En 2019, vous avez été blessé neuf mois, ce qui ne vous a pas empêché de revenir au top niveau. «J’aime le jeu» avez-vous dit. C’est ce qui vous motive?

     Rien ne me procure autant de plaisir que de jouer un match. J’aime le stress de la compétition, les émotions qu’elle procure. Ce besoin en moi n’a pas varié.

Votre relation avec Roger est très particulière, mais de manière générale, peut-on avoir de vrais amis sur le circuit?

     A cela, je pourrai vous répondre quand j’aurai pris ma retraite. Avec qui je resterai lié, je n’en sais rien. En tennis, on vit dans une bulle. Partout dans le monde, on se retrouve avec les mêmes personnes. Avec certains, je suis pote, avec d’autres pas du tout.

Novak Djokovic, avec son image arrogante, n’est pas aimé par le public. Qu’en pensez-vous?

     Personnellement, je m’entends très bien avec lui, on s’entraîne souvent ensemble. Mais il a son caractère, il fait ses choix.

Et Nadal?

     Idem, je m’entraîne souvent avec lui. Ses 13 victoires à Roland-Garros constituent un des plus grands accomplissements de l’histoire du sport. Avec lui, Roger et Novak, le Big Three, notre époque a la chance de compter en même temps trois champions hors norme.

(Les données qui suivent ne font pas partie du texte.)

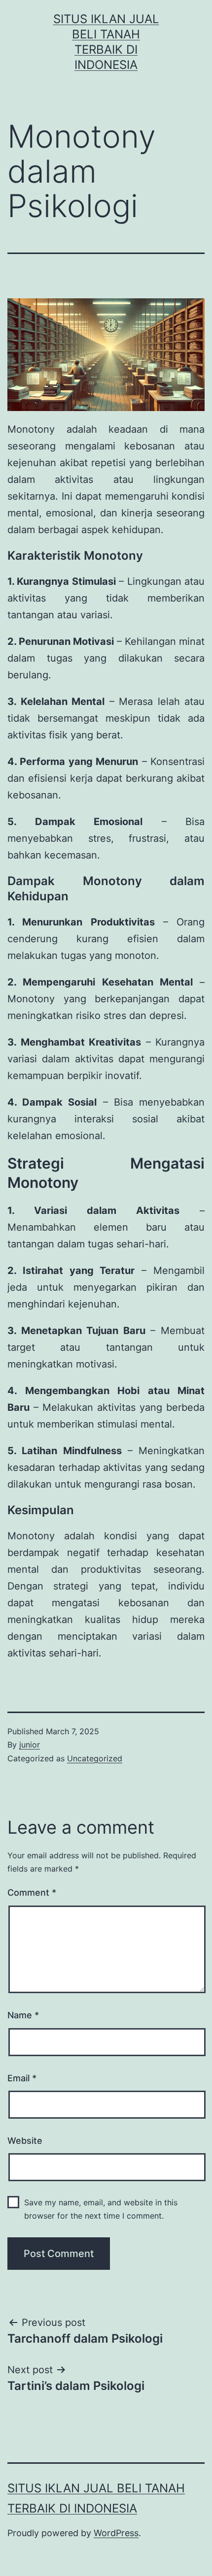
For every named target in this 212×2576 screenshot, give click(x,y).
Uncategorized (94, 1758)
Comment (31, 1892)
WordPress (116, 2533)
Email (21, 2078)
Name (23, 2015)
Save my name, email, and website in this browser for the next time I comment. (100, 2209)
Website (24, 2140)
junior (29, 1744)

Même si vous n’aimez pas trop ça, abordons un peu votre vie privée. Vous avez divorcé avec Ilham après dix ans. Récemment, votre relation avec Donna Vekic a pris fin. Est-ce difficile d’avoir une vie sentimentale équilibrée quand on est champion de tennis?

    Ni plus ni plus ni moins que quand on exerce un autre métier.

En décembre dernier, à Montreux, vous avez rejoint le comique Kev Adams sur scène. Lors de Roland-Garros, vous êtes intervenu en direct chez Hanouna. Vous aimez le showbiz?

     Je ne cherche absolument pas ça. Kev Adams est est devenu un ami proche. J’ai produit son dernier film. Comme le cinéma m’a toujours beaucoup intéressé, c’était une opportunité pour moi de mettre un pied dans ce milieu.

Contrairement à tant d’autres champions, vous avez la réputation d’être un bon vivant?

     J’aime faire la cuisine, j’aime manger, tant que cela n’a pas d’incidence négative sur ma carrière.

A 35 ans, la retraite approche forcément. Chez les champions, on parle d’une première mort. «Le trou, je m’y prépare déjà» avez-vous déclaré. Cela vous fait peur?

     J’espère passer ce cap le plus en douceur possible, mais je sais que ce sera difficile. Et puis même si j’arrive vers la fin, je pense avoir encore quelques belles années devant moi et j’ai toujours la même envie de pousser la machine.

Pour la suite, vous avez dit déjà dit que vous ne resteriez pas dans le tennis. Quels sont vos projets?

     Je m’intéresse à plein d’autres choses comme le cinéma, par exemple. Mais mes projets, je préfère les garder pour moi. Pour l’heure, je veux me focaliser à 100% sur le tennis.